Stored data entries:
= Beginning of Section =

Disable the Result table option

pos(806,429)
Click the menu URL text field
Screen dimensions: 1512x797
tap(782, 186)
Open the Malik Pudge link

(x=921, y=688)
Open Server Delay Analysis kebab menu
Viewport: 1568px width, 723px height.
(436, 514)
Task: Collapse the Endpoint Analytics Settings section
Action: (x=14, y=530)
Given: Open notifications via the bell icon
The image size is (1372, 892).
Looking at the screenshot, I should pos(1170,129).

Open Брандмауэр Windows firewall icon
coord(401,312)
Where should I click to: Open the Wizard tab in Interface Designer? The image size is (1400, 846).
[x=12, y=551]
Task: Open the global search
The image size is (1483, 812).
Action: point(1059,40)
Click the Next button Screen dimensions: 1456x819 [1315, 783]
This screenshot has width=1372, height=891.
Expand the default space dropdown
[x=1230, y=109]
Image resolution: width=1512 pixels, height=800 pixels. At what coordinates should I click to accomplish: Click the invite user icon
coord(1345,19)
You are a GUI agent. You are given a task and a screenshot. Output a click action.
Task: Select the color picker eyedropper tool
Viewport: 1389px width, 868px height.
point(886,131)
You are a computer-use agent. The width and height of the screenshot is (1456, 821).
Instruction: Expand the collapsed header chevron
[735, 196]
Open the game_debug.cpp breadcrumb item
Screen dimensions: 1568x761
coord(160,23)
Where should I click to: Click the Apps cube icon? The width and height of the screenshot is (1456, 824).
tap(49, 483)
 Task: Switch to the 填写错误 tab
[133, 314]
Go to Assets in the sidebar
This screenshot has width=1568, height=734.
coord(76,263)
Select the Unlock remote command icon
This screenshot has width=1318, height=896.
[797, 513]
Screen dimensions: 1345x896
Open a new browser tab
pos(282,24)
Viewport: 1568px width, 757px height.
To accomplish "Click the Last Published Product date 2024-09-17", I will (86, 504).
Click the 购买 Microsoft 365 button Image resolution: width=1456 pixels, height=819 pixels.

= End of Section =

__Description of the task__
Each line of the data above is to be set down exactly.

__Reply__
Disable the Result table option

pos(806,429)
Click the menu URL text field
Screen dimensions: 1512x797
tap(782, 186)
Open the Malik Pudge link

(x=921, y=688)
Open Server Delay Analysis kebab menu
Viewport: 1568px width, 723px height.
(436, 514)
Task: Collapse the Endpoint Analytics Settings section
Action: (x=14, y=530)
Given: Open notifications via the bell icon
The image size is (1372, 892).
Looking at the screenshot, I should pos(1170,129).

Open Брандмауэр Windows firewall icon
coord(401,312)
Where should I click to: Open the Wizard tab in Interface Designer? The image size is (1400, 846).
[x=12, y=551]
Task: Open the global search
The image size is (1483, 812).
Action: point(1059,40)
Click the Next button Screen dimensions: 1456x819 [1315, 783]
This screenshot has width=1372, height=891.
Expand the default space dropdown
[x=1230, y=109]
Image resolution: width=1512 pixels, height=800 pixels. At what coordinates should I click to accomplish: Click the invite user icon
coord(1345,19)
You are a GUI agent. You are given a task and a screenshot. Output a click action.
Task: Select the color picker eyedropper tool
Viewport: 1389px width, 868px height.
point(886,131)
You are a computer-use agent. The width and height of the screenshot is (1456, 821).
Instruction: Expand the collapsed header chevron
[735, 196]
Open the game_debug.cpp breadcrumb item
Screen dimensions: 1568x761
coord(160,23)
Where should I click to: Click the Apps cube icon? The width and height of the screenshot is (1456, 824).
tap(49, 483)
 Task: Switch to the 填写错误 tab
[133, 314]
Go to Assets in the sidebar
This screenshot has width=1568, height=734.
coord(76,263)
Select the Unlock remote command icon
This screenshot has width=1318, height=896.
[797, 513]
Screen dimensions: 1345x896
Open a new browser tab
pos(282,24)
Viewport: 1568px width, 757px height.
To accomplish "Click the Last Published Product date 2024-09-17", I will (86, 504).
Click the 购买 Microsoft 365 button Image resolution: width=1456 pixels, height=819 pixels.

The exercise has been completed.